Antonio Carlos Lopes (*)
A opção por cursar Medicina nasce do desejo genuíno de cuidar das pessoas, bem como de zelar pelo bem-estar do outro.
Ao menos na maioria dos casos. Porém, esse sonho não raramente vira pesadelo, quando se vence a etapa do vestibular em diversas escolas médicas do Brasil. Lamentavelmente a má qualidade da formação predomina em nosso País sob as vistas grossas das autoridades responsáveis pelo ensino e a saúde, entre outras. Assim, vemos jovens estudantes com potencial incrível tornarem-se vítimas de um estelionato da pior espécie.
O péssimo nível de docentes, a estrutura inadequada das faculdades, a falta de hospital-escola são flagrantes. Como em medicina praticamente não há reprovação, em curto espaço de tempo colocamos na linha de frente do atendimento milhares de profissionais com formação inadequada e insuficiente. Há quem diga que as lacunas de conhecimento podem ser corrigidas durante a residência. Falácia. Guardadas as proporções, isso seria como preparar o alicerce depois da casa construída.

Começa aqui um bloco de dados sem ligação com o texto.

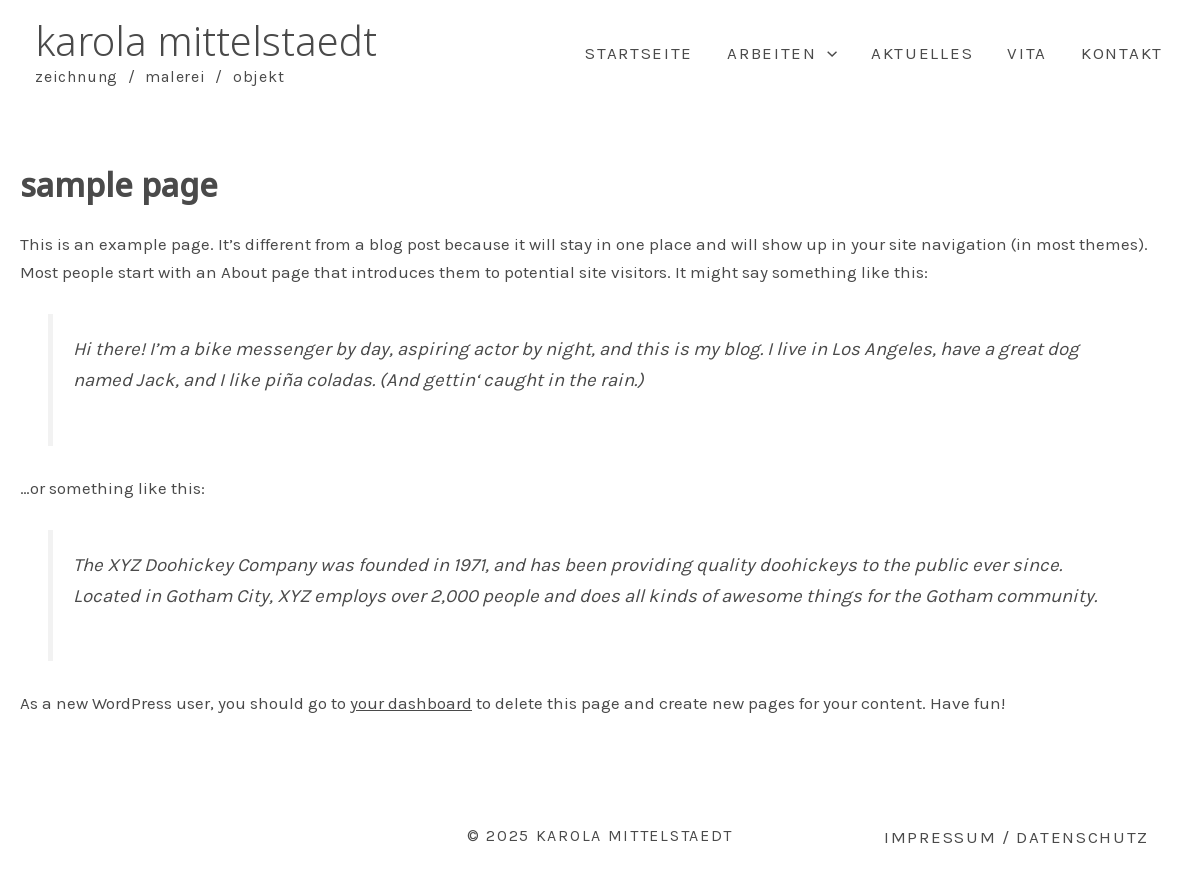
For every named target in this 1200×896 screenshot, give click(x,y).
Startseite (639, 53)
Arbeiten (782, 53)
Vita (1027, 53)
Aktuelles (922, 53)
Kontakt (1122, 53)
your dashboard (411, 703)
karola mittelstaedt (206, 40)
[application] (827, 53)
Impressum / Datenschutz (1016, 837)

Devido à mercantilização da formação e ao descompromisso social de maus empresários do ensino e gestores, o Brasil já é o segundo país do mundo com maior quantidade de cursos de Medicina. Os alunos concluem a graduação despreparados, pois não se leva em conta questões de suma importância para quem lidará com vidas humanas. Alguns possuem até certo nível de escolaridade, mas não a base necessária de educação médica.
Educação médica tem como esteio a ética, a moral, a construção de valores e a cidadania. Investe na construção do conhecimento e no aprendizado à beira do leito. Médico precisa obrigatoriamente ter princípios e gostar de gente. Mas isso não é a regra hoje em dia. O Exame do Conselho Regional de Medicina do Estado de São Paulo (CREMESP), já em sua 11ª edição, é uma evidência das distorções que aqui exponho.
Em 2016, houve reprovação de 48% dos participantes. Ou seja, quase metade dos recém-formados não conta com a base mínima para passar na prova, que é bem rasa, aliás. Principalmente os que saem das instituições particulares, cujo percentual de inaptos chega a 58%. Recente levantamento da Sociedade de Medicina e Cirurgia de Campinas com médicos e acadêmicos da região concluiu que 61% alegam que a faculdade não contribuiu em nada, ou de forma pífia, para atuação frente ao mercado de trabalho, em relação às operadoras de saúde.
Além disso, a mesma declaração é utilizada referente à gestão e administração do negócio (57%) e do direito médico (30%). Ou seja, o profissional sai das escolas sem capacidade de lidar com os problemas da sociedade e com a rotina do ambiente de trabalho.
Saúde é coisa séria.
Escolas médicas sem estrutura necessária para munir o especialista de conteúdo científico, humano e prático comprometem a segurança da população. Aliás, pensar somente no aspecto monetário desse processo é desconsiderar o fator humano.
É, volto a frisar, estelionato.
(*) – É presidente da Sociedade Brasileira de Clínica Médica.